── Passage to read

A few notes on the results: 
     
     o The top DN10000 timings used the PRISM 6.7(359) compiler with
       the following options: -opt 4 -cpu a88k -def sqrt=_builtin_sqrt
       -def fabs=_builtin_fabs.

     o Two SPARCstation results using sqrt.i1 and libm.i1 were reported.
       The only difference appeared to be that the faster one was compiled
       and linked in one step. Can anyone enlighten us on this?

     o The Cray scc compiler uses the same backend as their Fortran.

     o gcc enhancements are due to inline code for sqrt & fabs.

     o Strikingly different results for the same system show that it pays to 
       shop around for the best compiler/options/libraries available.

Thanks to:  archer@sgi.com, bauer@loligo.cc.fsu.edu, bav@hobbes.ksu.ksu.edu, 
bryan%kewill@uunet.uu.net, bt@irfu.se, casey@gauss.llnl.gov, csmith@convex.com,
csu@alembic.acs.com, eric@geology.tn.cornell, dave@rutgers.edu, 
david@torsqnt.uucp, evans@decvax.dec.com, garyc@quasi.wv.tek.com, 
glenn@mathcs.emory.edu, harrison@decwrl.dec.com, hleroy@erisa.fr, 
howard@aic.hrl.hac.com, hrp@boring.cray.com, idallen@watgcl.waterloo.edu, 
jpb@sn2024.cray.com, jw@pan.uucp, ken@cs.toronto.edu, kline@ux1.cso.uiuc.edu, 
ksp@maxwell.nde.swri.edu, kucharsk@uts.amdahl.com, lnz@lucid.com,
mark@zok.uucp,
markw@airgun.wg.waii.com, michael@ws.sony.co.jp, moraes@csri.toronto.edu, 
paul@db0tui66.bitnet, rauletta@gmuvax2.gmu.edu, skam@solbourne.com, 
sommerfeld@apollo.com, steved@longs.lance.colostate.edu, tac@csl.ncsu.edu, 
thp@westhawk.uucp, tony@popserver.stanford.edu, tpf@jdyx.uucp,
wesommer@athena.mit.edu, zimet@sequoia.berkeley.edu, for sharing their results.
(Please assume the standard disclaimers for all.)

I would appreciate hearing about measurements on other clients, or results
differing significantly from those above.  To perform your own:

	1. Get xfroot/part01 (V5-I3) and xfroot/patch1(V5-I7) from
	   comp.sources.x. These are available via anonymous ftp from
	   uunet.uu.net. While they will eventually be found there in
	   comp.sources.x/volume5, as of this writing they are in
	   comp.sources.x/new/890924.0.Z and 890929.0. If you don't
	   have ftp access to uunet.uu.net, I will be happy to mail
	   a copy (~700 lines.)
	2. Install xfroot on the client to be tested, taking care
	   that you have verified the definition of HZ in xfroot.c.
	   (See the README.)
	3. Make the following two runs:

	      xfroot -a 0.1 -b 0.1 -c 0.1    (lower bound)
	      xfroot -a 3000 -b 3000 -c 3000 (upper bound)

Please mention any details (compilers/libraries/options) you think are
relevant.

-------------------------
Ed Kubaitis (ejk@ux1.cso.uiuc.edu)
Computing Services Office - University of Illinois, Urbana

────
── Entries supplied

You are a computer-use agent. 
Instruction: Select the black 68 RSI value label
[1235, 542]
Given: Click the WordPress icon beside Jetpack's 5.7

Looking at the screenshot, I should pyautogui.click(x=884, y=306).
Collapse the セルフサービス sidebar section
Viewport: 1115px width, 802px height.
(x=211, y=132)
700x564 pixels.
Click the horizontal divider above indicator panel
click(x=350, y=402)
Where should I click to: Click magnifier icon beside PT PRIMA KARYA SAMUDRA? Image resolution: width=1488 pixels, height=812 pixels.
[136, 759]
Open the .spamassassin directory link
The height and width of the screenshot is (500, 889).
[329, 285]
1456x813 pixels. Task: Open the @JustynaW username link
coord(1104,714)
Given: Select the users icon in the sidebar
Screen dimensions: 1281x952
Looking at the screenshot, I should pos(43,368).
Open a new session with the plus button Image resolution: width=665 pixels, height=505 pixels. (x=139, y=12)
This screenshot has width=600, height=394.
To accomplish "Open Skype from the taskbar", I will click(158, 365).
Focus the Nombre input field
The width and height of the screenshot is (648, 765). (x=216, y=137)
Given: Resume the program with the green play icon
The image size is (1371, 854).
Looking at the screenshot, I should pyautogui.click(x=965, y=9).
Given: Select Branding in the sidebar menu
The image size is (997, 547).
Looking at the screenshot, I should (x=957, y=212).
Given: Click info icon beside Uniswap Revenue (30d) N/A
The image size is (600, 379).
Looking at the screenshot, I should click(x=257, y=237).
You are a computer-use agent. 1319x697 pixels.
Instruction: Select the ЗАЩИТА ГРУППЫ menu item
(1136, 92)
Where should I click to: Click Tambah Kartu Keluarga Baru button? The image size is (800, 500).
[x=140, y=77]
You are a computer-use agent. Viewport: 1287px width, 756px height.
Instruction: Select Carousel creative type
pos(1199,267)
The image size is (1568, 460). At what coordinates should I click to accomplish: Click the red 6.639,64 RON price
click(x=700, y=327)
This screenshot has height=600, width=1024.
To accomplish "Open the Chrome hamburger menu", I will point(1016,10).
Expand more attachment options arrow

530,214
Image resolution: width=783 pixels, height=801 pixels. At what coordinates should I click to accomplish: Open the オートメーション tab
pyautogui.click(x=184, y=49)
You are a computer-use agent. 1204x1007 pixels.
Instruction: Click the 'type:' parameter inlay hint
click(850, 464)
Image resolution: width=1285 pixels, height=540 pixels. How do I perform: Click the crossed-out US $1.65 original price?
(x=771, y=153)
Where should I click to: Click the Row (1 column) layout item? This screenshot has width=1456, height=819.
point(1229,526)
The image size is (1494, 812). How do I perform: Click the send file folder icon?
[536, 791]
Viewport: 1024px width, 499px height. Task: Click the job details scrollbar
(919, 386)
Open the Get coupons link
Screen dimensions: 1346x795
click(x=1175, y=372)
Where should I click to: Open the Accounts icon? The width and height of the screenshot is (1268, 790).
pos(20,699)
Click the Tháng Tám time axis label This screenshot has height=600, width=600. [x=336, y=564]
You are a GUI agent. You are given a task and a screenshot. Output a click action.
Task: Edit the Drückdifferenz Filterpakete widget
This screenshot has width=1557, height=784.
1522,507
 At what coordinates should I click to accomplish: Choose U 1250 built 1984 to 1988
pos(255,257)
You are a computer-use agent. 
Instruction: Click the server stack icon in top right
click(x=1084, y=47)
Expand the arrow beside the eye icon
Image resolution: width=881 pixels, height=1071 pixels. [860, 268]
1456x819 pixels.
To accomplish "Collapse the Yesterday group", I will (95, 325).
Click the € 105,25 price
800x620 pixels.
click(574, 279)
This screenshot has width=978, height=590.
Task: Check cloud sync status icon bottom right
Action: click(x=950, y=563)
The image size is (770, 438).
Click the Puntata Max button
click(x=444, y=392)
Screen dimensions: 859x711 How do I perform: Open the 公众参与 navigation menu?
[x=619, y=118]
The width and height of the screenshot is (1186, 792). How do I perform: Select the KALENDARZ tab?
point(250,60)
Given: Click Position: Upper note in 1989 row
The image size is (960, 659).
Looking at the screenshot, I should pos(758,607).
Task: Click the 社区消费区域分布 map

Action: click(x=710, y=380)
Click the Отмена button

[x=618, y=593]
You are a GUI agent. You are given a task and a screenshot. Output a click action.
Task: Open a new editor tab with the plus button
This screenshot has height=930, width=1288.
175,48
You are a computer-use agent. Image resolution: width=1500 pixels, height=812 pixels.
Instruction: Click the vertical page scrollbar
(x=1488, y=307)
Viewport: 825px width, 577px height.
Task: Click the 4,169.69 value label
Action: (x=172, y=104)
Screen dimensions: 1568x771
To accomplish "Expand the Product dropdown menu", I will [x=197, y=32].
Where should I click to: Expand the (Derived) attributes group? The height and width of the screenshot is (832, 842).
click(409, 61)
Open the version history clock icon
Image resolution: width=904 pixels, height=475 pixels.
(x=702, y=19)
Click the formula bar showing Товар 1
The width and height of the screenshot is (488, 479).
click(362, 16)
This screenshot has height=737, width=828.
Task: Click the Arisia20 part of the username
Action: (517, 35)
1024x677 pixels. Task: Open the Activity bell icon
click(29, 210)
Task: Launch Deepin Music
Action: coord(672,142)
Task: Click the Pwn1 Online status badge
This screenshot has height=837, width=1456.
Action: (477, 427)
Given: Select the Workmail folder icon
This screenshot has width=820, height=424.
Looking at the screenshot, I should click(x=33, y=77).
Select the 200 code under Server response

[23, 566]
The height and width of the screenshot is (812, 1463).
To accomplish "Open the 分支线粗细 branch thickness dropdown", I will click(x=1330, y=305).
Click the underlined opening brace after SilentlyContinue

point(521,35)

────

## To be done
A. From the xfroot benchmark post, extract the passage between "The only difference" and "best compiler/options/libraries available.", inclusive.
B. According to the xfroot benchmark post, what are the gcc enhancements due to?
C. For each statement, indicate whether it agrees with the xfroot benchmark post, answering yes or no and quoting the words that decide it. (i) Two SPARCstation results were reported. (ii) The author offers to mail a copy of xfroot to anyone without ftp access to uunet.uu.net. (iii) The top DN10000 timings were obtained with the gcc compiler.
The material is drawn from an unrelated source.

## Written responses
A.
The only difference appeared to be that the faster one was compiled
       and linked in one step. Can anyone enlighten us on this?

     o The Cray scc compiler uses the same backend as their Fortran.

     o gcc enhancements are due to inline code for sqrt & fabs.

     o Strikingly different results for the same system show that it pays to 
       shop around for the best compiler/options/libraries available.

B. Inline code for sqrt & fabs.

C.
(i) Yes: "Two SPARCstation results using sqrt.i1 and libm.i1 were reported."
(ii) Yes: "If you don't have ftp access to uunet.uu.net, I will be happy to mail a copy (~700 lines.)"
(iii) No: "The top DN10000 timings used the PRISM 6.7(359) compiler"